Thanks again for your replies. The gun is an HVLP with a turbine type compressor. They are supposed to be oil free, and it is really dry here now. I tried to take pictures today but even I can't see anything in them. I knew I was supposed to wait for "tacky" for the second coat, but then the power went out for a couple of hours, and it was pretty dry when I got back to it.

I am going to do some experiments, and talk to the PolyFiber people tomorrow. It could easily be that I am doing it wrong. I feel fortunate that I haven't painted any of the airplane yet.

John
 
Ranthane isn't usually used oner Polyspray, is it? It's normally a top coat over butyrate? Would that make a difference? Aerothane is the urethane top coat for poly. Much thinner. How did you come to choose Ranthane?
 
Ranthane and aerothane are both approved and commonly used over the stits system. I think Steve P. shoots quite a bit of it over poly spray and I have as well.
 
Ranthane and aerothane are both approved and commonly used over the stits system. I think Steve P. shoots quite a bit of it over poly spray and I have as well.
That is correct. And many prefer to use the ranthane because with the heavier solids it is easier to spray without runs that aerothane. Both work very well over poly spray if the surface is clean and prepped properly.
 
Solvent pop. Not allowing the paint to “gas off” before putting the next coat on. Probably looked perfect when you set the gun down. I have a hard time with solvent pop cause i tend to be in a hurry when paining. I have to set a timer on my phone and walk away, get a ice tea, relax and impatiently wait for alarm to go off.
Then go spray next coat and start process all over again. Unfortunately I’ve had very little luck with color sand and buff. Take your time and it will come out great. My Maule has Ranthane on it.
 
Solvent pop. Not allowing the paint to “gas off” before putting the next coat on. Probably looked perfect when you set the gun down. I have a hard time with solvent pop cause i tend to be in a hurry when paining. I have to set a timer on my phone and walk away, get a ice tea, relax and impatiently wait for alarm to go off.
Then go spray next coat and start process all over again. Unfortunately I’ve had very little luck with color sand and buff. Take your time and it will come out great. My Maule has Ranthane on it.

Actually, just the opposite. It was full of bubbles at first, then most of them went away in the first 10 minutes. A hundred or so stayed on a 3x3 panel. I put a second coat over it the next day (after the power came back on), and the bubbles happened again. That makes me doubtful that it was due to an unclean surface. Both were thick coats though, so that will be one of my experiments.
 
I’m assuming you used all ranthane products. If that’s true then it sounds like contamination from; what the gun was cleaned with last time, air source or on the surface.

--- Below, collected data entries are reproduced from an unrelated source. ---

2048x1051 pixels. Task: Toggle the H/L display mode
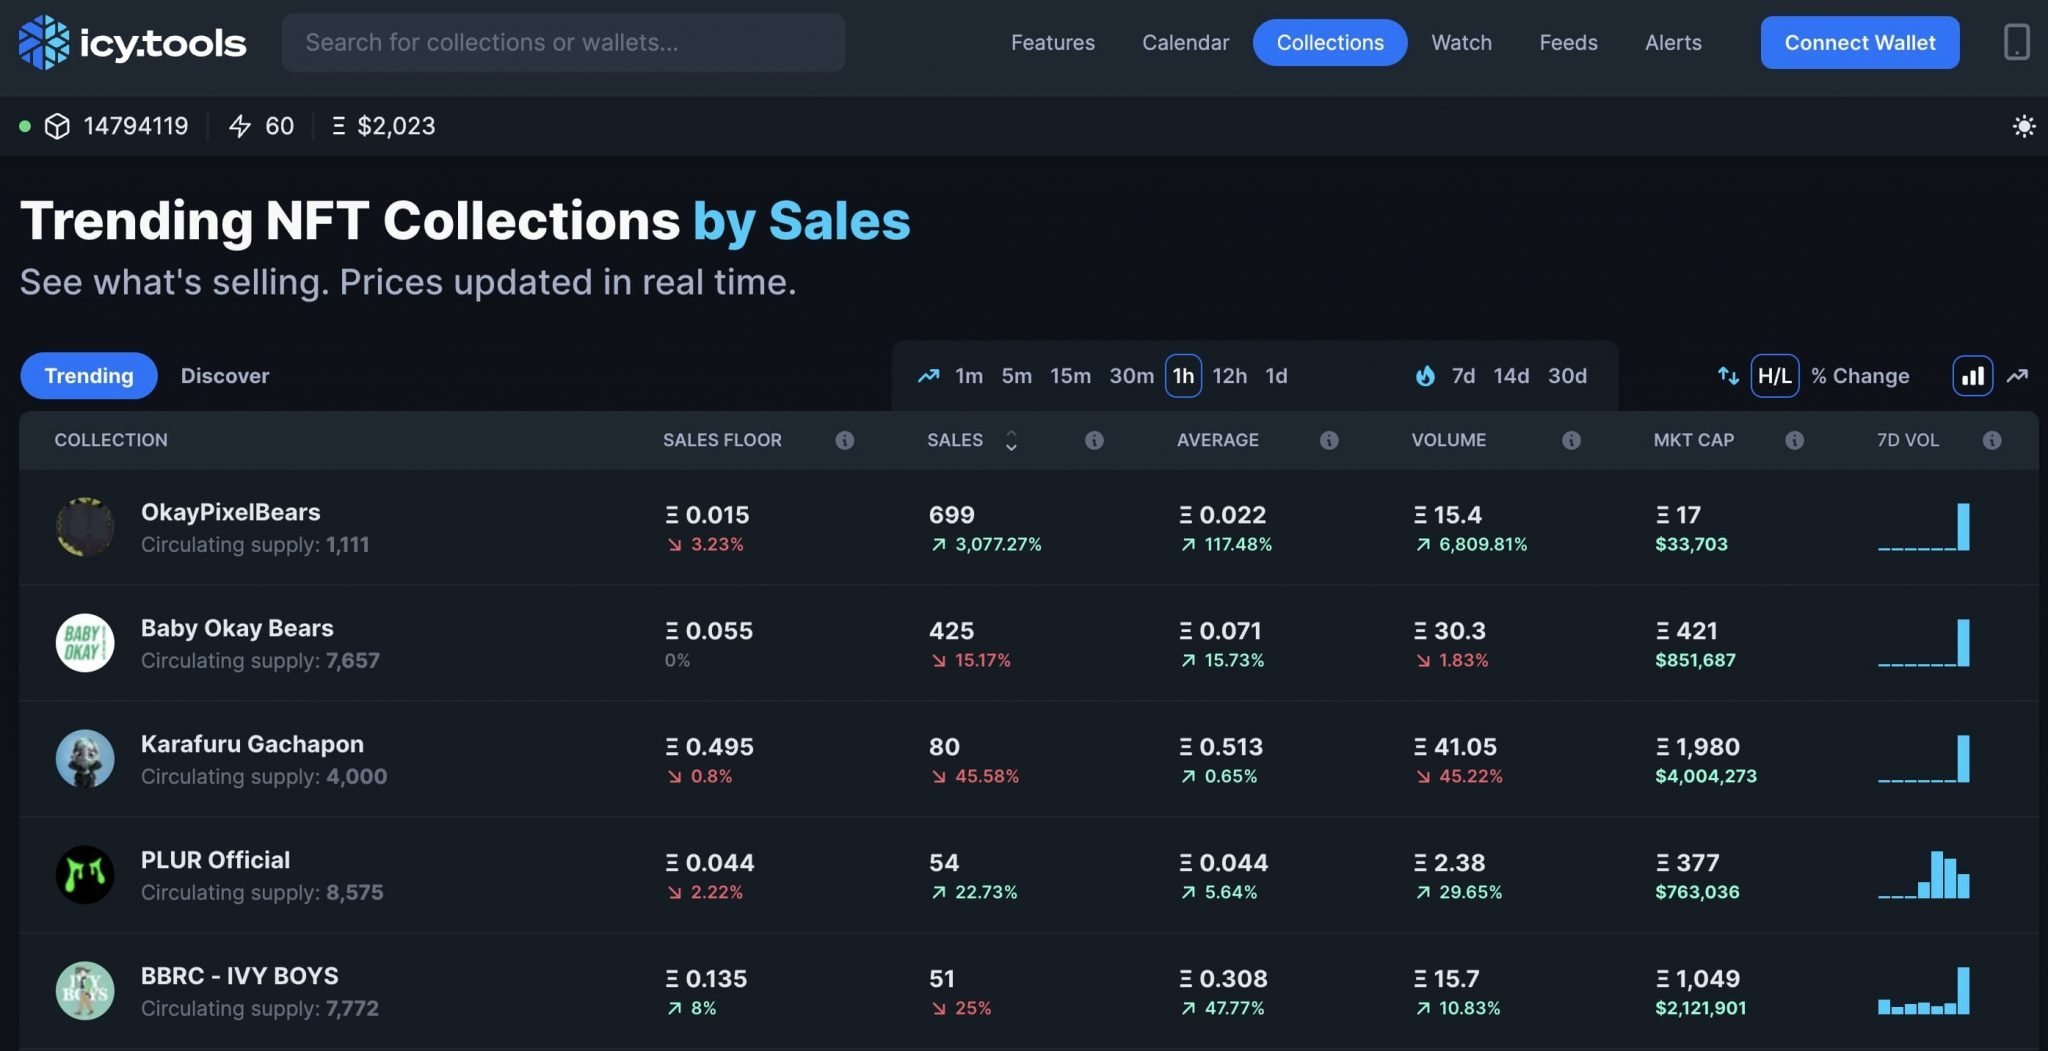pos(1774,376)
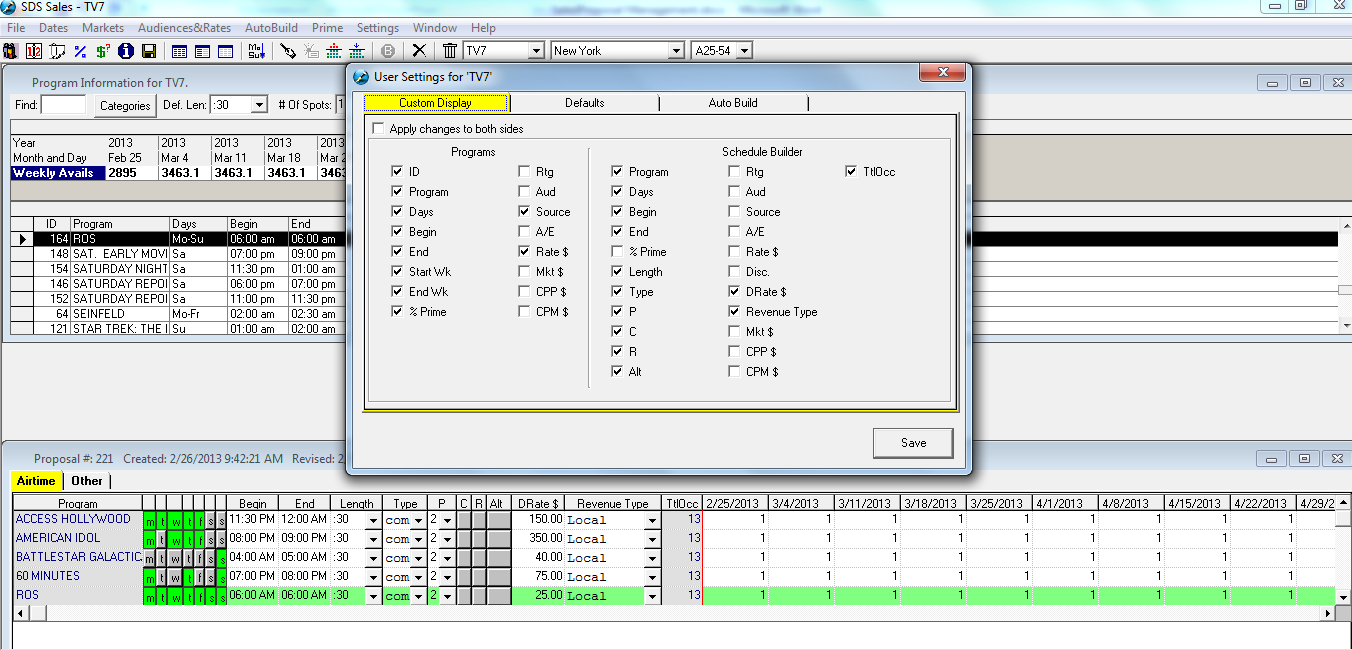Open the New York market dropdown
1352x650 pixels.
click(x=675, y=51)
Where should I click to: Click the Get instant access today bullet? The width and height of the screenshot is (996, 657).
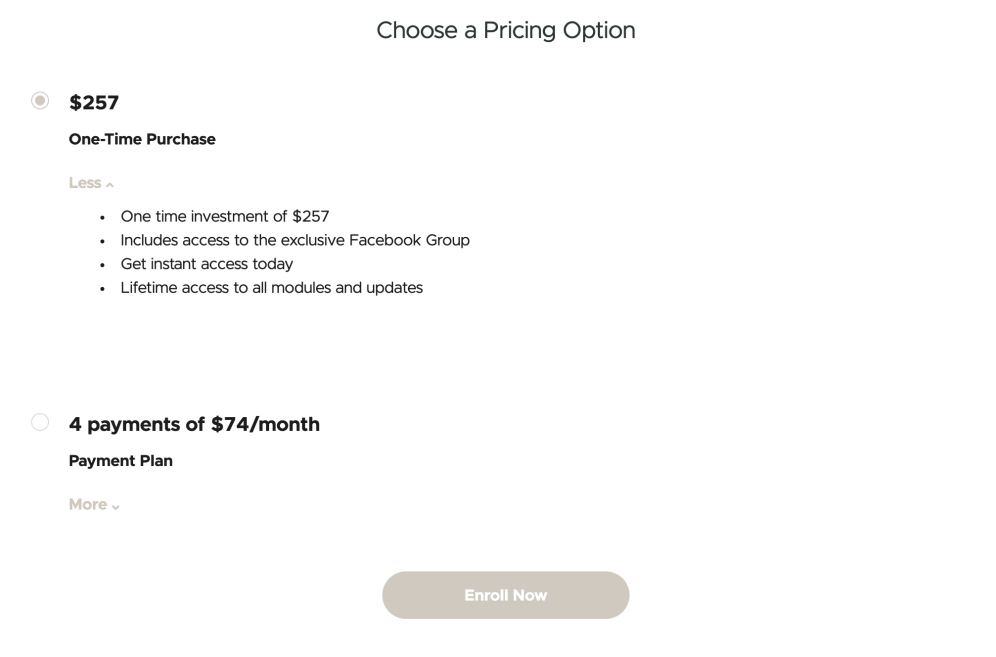pos(206,264)
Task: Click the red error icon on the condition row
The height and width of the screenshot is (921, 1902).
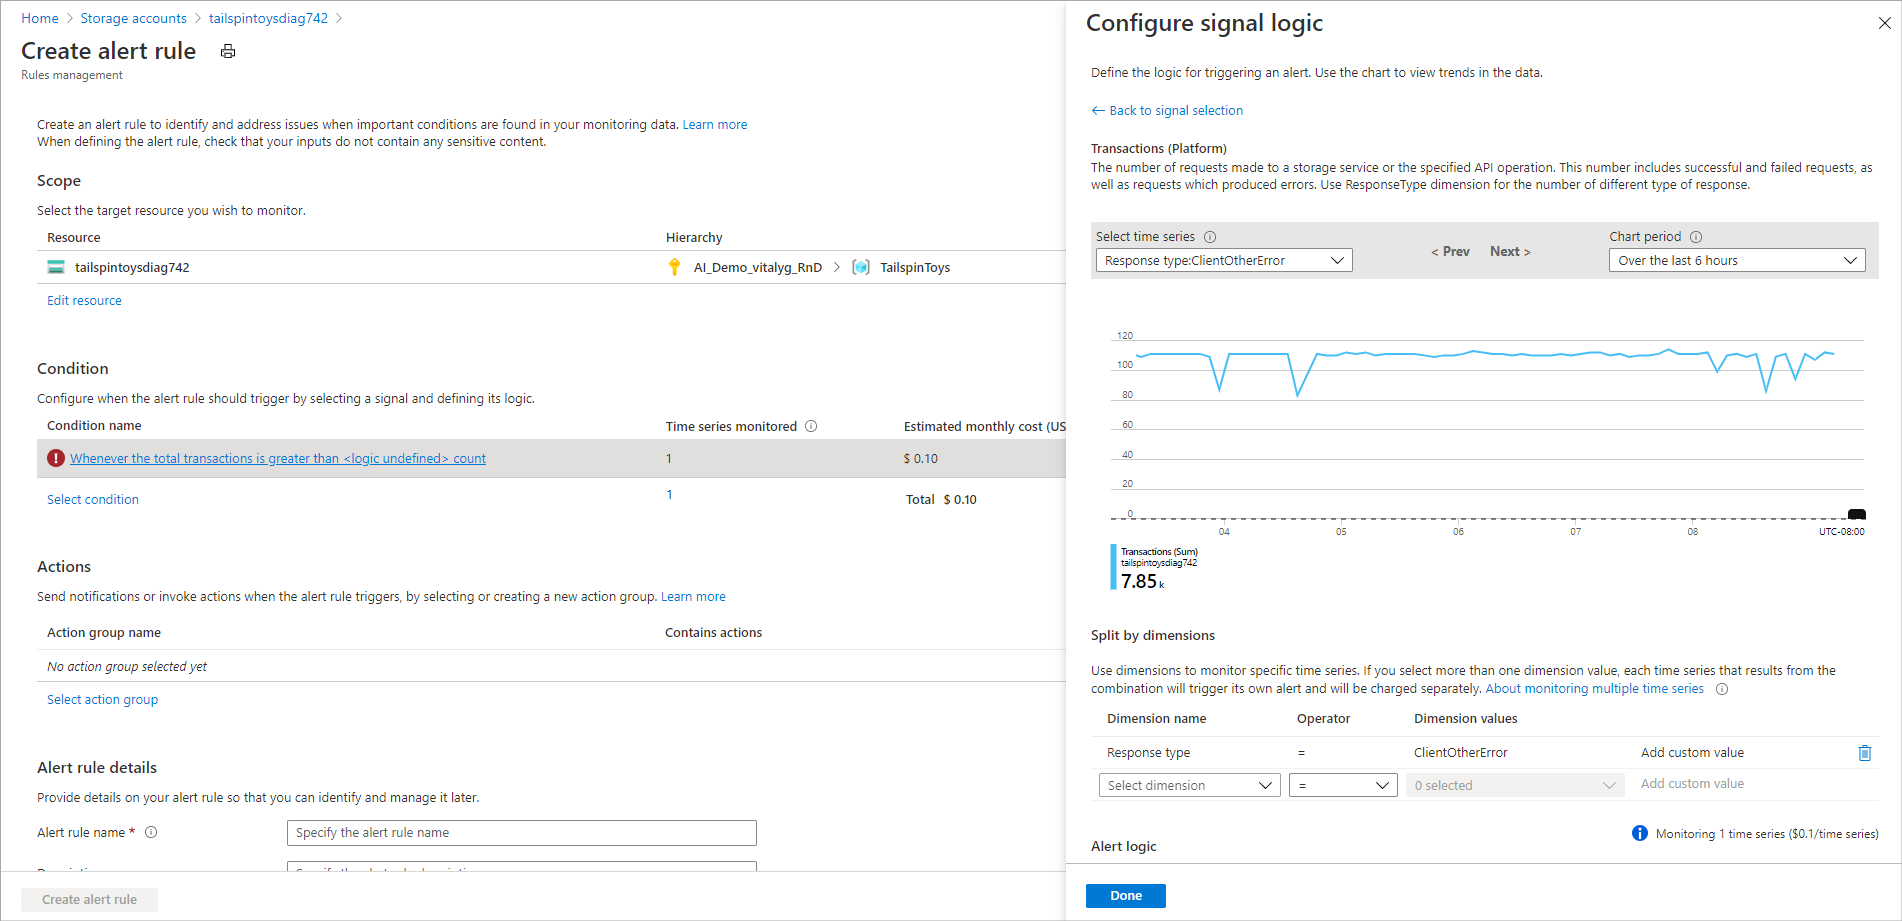Action: tap(56, 458)
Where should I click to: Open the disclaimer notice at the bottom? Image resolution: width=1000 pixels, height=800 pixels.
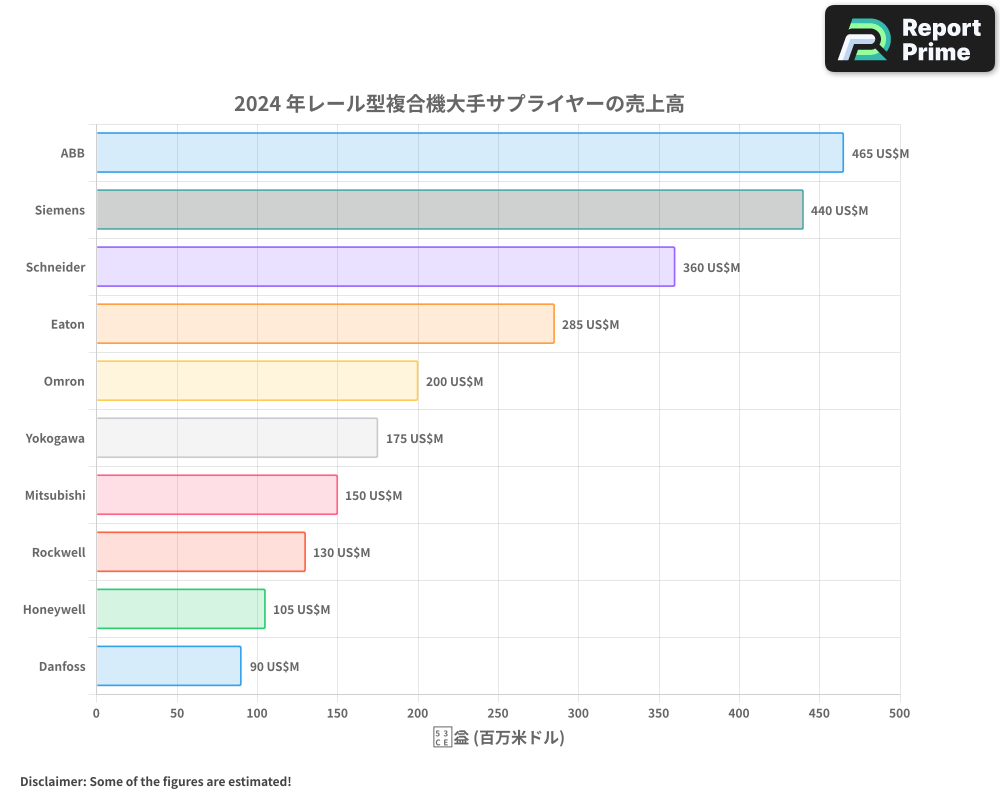[157, 781]
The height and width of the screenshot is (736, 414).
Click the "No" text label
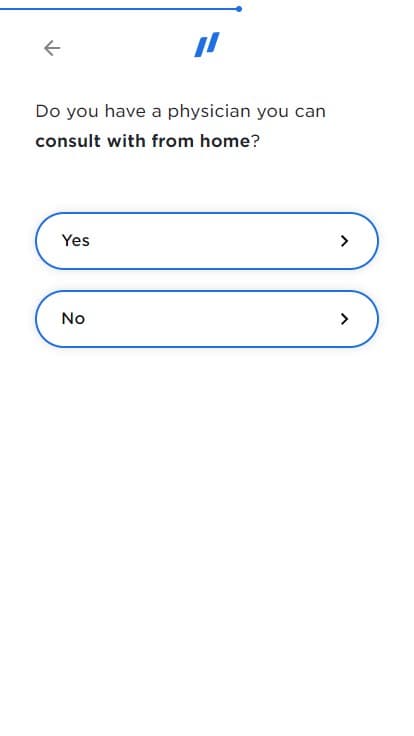[x=73, y=318]
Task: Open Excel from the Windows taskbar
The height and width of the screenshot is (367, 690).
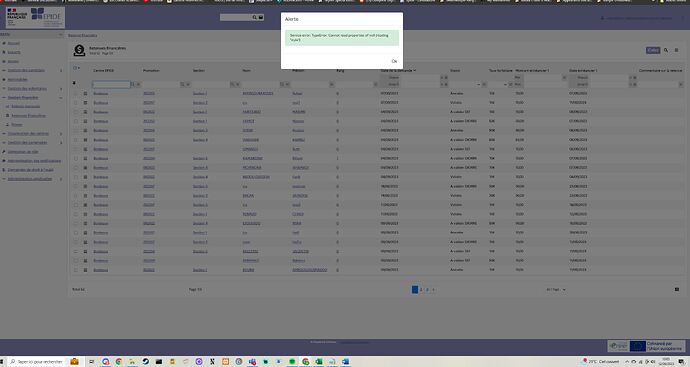Action: pos(319,362)
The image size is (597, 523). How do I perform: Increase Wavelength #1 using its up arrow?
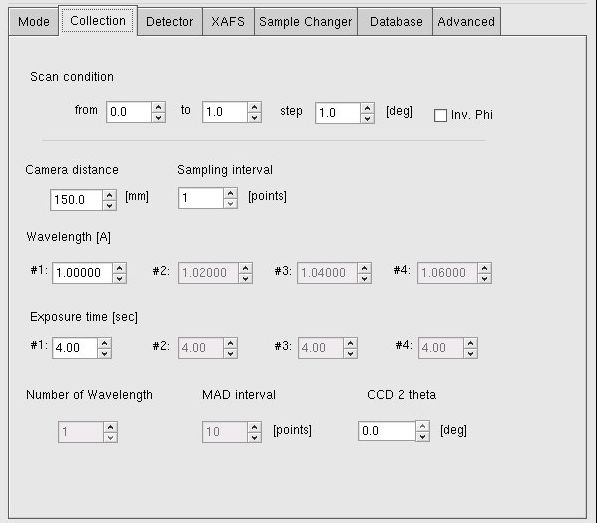point(120,268)
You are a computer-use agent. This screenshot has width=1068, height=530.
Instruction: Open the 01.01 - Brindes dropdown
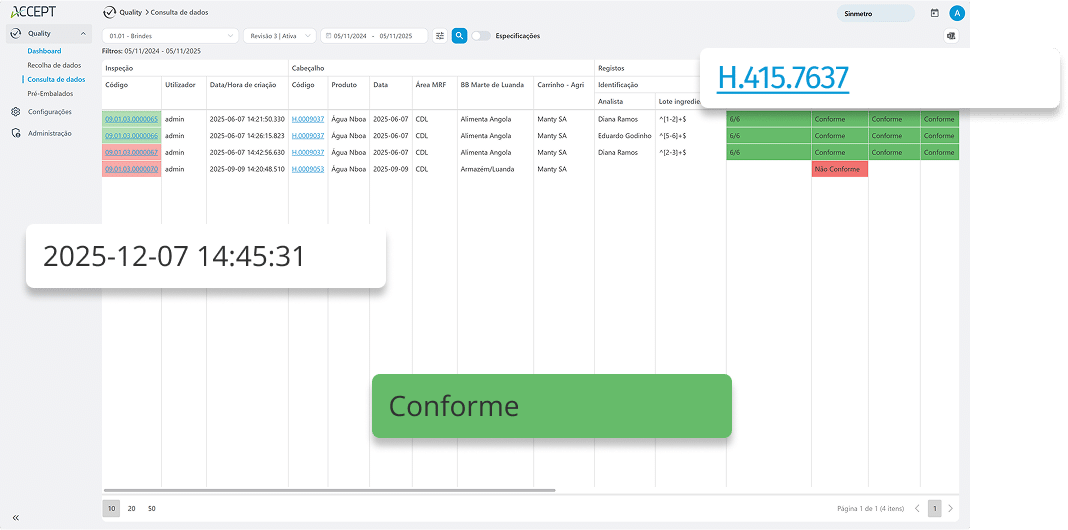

if you used a diff mfg thinner or activator it could also be the problem.
 
Yesterday I talked to the technical help line at Polyfiber, and was referred to a fellow named Waldo, who does restorations and sprays a lot of Ranthane. We discussed what I was doing, and his conclusion was that I was not applying the paint thick enough.
He does one light coat, then two heavier coats, 30 minutes apart.
I am building two more test panels so I can experiment with different amounts of thinner. I will report back if I learn anything.
John
 
Also I would not use Polyfiber's paint cleaning solvent, I have had what you describe that I have not had since I quit using it. I have seen it still out gassing 2 hours after I prepped. I use isopropyl alcohol sprayed on a rag and that to wipe the surface down. I shoot a lot of Ranthane and shoot a tack coat, spray my wet coat when the tack coat doesn't come off on my glove and the second wet coat the same. Waldo knows his stuff, have talked to him several times.